【うるま】沖縄県うるま市栄野比の沖縄アミークスインターナショナル幼小中学校は11月から電子図書館を導入した。インターネットの専用サイトにアクセスし、IDとパスワードを入力すれば、電子書籍を借りることができる。県内の学校では初めての導入。新型コロナウイルス感染症の影響で日常生活が変わる中、本の貸し出しもリモートで行える新たな取り組みだ。

 電子書籍は自宅にいながら本が借りられ、タブレット端末やスマートフォンで読める。新型コロナの影響で長期休校を経験したことがきっかけで、サービスの導入を決めた。学校の図書館に置いてない本もあり、日本語と英語の本が合わせて現在約100冊そろっている。絵本や小説、歴史、伝記の本が多い。

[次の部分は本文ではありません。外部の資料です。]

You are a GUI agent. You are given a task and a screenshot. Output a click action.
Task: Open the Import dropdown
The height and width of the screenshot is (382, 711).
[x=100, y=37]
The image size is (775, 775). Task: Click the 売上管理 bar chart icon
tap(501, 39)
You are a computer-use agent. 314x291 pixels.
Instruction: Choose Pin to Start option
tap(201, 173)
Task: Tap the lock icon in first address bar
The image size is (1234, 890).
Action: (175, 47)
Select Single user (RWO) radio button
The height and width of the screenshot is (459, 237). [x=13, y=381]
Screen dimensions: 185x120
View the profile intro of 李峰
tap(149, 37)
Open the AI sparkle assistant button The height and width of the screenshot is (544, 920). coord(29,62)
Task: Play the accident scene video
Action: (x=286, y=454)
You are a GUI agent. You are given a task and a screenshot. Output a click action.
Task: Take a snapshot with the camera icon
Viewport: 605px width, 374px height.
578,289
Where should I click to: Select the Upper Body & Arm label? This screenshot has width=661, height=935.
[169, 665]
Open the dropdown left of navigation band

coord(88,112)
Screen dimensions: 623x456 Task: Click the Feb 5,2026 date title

 電子書籍だが他人が借りている本は原則、返却を待ってから借りる。貸出期間は1冊につき2週間まで。文字を読み上げる機能が付いている本もある。同学園は日ごろからICT(情報通信技術)教育に力を入れているため、児童生徒は電子書籍への抵抗が少ない。サービス導入後、多くの子どもたちが早速利用し始め、好評を得ている。

 図書館司書の島袋正美さんは「アミークスの生徒は本島各地から通っている。学校に来なくても本が借りられるサービスがあれば、読書の空白ができない。本に親しむ時間が増える」と意義を語った。

 実際に電子図書館を利用している同校6年の石原奈南さん(12)は「今は小説を借りてタブレットで読んでいる。読みたい本を探していると、休み時間では足りないことがある。自宅にいながら借りられるのは便利」と話した。